Politicians and all those who lay down the law have become very fond of talking about “following the science”. Which sounds like a good idea, right? Well, yes, as long as it’s good science.
Even then it’s all too often the reports of the science, rather than the science itself, that get taken up. And that, more often than not, is something entirely different.
Take this headline from The College Post: “Vaping Increases Eating Disorder Risk Among College Students: Study”.
There’s another gift to the shock jocks, more power to the elbow of those who see vaping as a dangerous threat to young people and would like to see it banned. Except that what that headline says isn’t what the study itself says at all.
Indeed, the very first sentence below the heading casts its shocking assertion into doubt.
It says: “A new study conducted by the University of Toronto has found that vaping and using e-cigarettes are correlated with a heightened risk of developing an eating disorder among college students.”
And as anyone just a little more scientifically literature than your average journalist knows, correlation is not causation.
Back-to-front
In this instance the headline – as distinct from the somewhat more responsibly worded story below it – is even further off-beam than that. It’s got the facts back-to-front.
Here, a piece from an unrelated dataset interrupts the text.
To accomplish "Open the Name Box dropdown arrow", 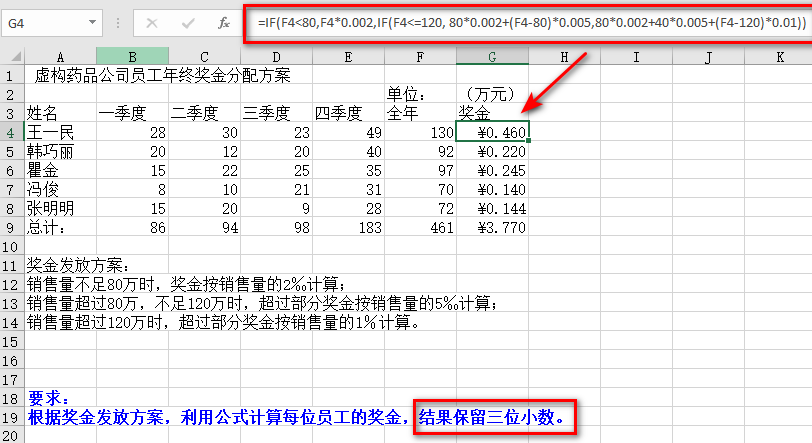I will [x=93, y=21].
According to the study’s author, Kyle Ganson, students who have been diagnosed with eating disorders “tend to have a proclivity for vaping or e-cigarette use”. The attraction, he suggests, may be the hope that vaping, like smoking, may suppress the appetite.
So it’s not that vaping leads to anorexia and bulimia, but rather that victims of those debilitating diseases tend to be attracted to vaping. Which may not be good for them – though it’s probably less dangerous than if they were to take up smoking – but it’s a totally different prospect from what’s stated in the headline.
Sadly, the shock headline is all too often all that the casual reader – or the casual lawmaker – takes in.